──────── Provided records ────────

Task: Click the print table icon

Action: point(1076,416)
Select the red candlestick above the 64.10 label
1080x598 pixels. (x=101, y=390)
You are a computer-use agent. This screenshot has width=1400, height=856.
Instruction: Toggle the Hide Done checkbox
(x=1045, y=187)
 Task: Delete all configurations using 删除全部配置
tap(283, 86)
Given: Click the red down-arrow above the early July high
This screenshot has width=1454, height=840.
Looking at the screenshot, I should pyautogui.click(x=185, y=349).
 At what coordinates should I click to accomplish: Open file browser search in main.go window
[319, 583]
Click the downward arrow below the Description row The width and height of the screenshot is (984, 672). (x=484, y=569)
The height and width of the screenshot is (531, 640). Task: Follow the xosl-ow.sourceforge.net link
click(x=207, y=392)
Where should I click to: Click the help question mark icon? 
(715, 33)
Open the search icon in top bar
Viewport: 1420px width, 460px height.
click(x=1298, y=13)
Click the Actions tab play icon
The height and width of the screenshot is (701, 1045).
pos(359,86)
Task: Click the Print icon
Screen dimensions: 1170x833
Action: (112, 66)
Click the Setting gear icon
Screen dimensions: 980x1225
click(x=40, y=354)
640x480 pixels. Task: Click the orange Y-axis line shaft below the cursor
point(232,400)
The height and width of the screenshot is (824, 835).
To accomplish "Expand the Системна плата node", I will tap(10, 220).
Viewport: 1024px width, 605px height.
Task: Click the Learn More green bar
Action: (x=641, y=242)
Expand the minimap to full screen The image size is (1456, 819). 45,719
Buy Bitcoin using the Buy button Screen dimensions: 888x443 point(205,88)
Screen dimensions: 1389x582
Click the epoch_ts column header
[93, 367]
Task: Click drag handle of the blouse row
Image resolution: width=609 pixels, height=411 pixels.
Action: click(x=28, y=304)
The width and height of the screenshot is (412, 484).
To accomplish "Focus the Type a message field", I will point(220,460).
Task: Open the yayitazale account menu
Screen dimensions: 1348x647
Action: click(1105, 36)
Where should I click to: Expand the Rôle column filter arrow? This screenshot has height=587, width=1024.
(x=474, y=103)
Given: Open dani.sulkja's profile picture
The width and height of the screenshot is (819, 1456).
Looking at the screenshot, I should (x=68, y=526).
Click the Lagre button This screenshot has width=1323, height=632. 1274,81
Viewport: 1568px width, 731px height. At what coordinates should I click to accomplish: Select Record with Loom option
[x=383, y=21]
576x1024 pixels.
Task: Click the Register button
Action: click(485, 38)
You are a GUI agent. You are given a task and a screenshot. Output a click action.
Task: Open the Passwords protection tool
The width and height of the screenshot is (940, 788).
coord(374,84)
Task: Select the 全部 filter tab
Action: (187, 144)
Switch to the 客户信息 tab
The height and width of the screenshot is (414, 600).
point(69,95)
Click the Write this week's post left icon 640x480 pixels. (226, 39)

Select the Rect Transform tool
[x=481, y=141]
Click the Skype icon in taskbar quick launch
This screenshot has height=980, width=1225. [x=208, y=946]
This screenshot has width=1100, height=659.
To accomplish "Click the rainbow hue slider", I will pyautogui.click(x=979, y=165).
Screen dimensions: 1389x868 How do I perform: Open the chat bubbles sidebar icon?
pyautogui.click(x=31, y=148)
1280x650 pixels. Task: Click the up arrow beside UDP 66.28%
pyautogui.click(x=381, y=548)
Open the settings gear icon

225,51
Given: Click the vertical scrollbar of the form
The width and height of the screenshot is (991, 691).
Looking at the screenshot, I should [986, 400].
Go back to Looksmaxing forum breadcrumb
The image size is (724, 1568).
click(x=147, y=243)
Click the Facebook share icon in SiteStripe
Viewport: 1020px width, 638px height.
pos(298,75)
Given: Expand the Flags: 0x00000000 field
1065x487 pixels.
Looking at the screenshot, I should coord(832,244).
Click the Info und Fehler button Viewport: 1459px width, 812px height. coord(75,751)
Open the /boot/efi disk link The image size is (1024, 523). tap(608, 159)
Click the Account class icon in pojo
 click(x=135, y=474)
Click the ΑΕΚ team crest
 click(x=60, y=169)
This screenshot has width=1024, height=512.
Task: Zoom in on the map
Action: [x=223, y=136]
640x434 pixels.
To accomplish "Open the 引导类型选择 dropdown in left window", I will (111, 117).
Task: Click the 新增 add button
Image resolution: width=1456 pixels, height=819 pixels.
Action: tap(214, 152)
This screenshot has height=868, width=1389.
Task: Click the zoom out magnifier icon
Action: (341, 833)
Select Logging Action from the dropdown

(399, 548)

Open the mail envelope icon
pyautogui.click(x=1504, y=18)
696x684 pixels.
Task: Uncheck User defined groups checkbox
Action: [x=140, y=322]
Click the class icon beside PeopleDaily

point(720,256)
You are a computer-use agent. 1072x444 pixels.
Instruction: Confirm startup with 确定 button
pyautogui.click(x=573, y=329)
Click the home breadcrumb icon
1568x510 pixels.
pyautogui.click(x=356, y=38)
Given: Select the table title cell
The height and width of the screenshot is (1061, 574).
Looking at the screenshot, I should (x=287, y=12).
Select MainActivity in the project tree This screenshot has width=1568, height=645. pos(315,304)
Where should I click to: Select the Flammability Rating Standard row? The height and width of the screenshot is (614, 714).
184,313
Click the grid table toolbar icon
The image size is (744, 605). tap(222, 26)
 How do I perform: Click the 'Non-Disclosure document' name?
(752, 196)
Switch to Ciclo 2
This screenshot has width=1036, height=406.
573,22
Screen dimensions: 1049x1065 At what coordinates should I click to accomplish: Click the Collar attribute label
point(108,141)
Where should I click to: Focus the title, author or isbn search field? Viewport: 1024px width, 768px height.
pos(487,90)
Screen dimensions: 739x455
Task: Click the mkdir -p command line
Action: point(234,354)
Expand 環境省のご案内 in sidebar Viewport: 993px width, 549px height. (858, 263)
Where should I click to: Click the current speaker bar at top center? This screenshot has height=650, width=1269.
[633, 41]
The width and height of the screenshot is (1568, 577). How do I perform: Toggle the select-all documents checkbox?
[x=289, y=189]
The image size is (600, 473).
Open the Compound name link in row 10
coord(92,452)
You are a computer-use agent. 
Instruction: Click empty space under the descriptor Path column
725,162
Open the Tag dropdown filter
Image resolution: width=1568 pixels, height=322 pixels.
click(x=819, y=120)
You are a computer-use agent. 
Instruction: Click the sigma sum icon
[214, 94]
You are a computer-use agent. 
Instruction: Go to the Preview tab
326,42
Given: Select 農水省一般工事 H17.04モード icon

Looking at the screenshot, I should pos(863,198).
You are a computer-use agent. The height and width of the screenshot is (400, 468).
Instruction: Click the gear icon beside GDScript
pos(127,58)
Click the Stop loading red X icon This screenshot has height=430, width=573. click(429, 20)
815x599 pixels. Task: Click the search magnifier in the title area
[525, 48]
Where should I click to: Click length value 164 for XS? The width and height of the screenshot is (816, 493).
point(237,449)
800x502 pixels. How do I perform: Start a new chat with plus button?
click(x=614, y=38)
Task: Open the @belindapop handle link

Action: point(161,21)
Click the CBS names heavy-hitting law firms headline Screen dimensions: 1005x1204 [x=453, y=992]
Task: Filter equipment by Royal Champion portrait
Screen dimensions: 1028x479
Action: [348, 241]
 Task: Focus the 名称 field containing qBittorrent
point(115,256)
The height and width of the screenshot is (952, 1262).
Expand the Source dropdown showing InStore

────────

What the task requires:
What lines in the records above include the string "agent"? Copy each one.

Answer to the exercise:
You are a computer-use agent. This screenshot has width=1400, height=856.
You are a GUI agent. You are given a task and a screenshot. Output a click action.
You are a computer-use agent. 1072x444 pixels.
You are a computer-use agent. 
You are a computer-use agent. 
You are a computer-use agent. 
You are a computer-use agent. The height and width of the screenshot is (400, 468).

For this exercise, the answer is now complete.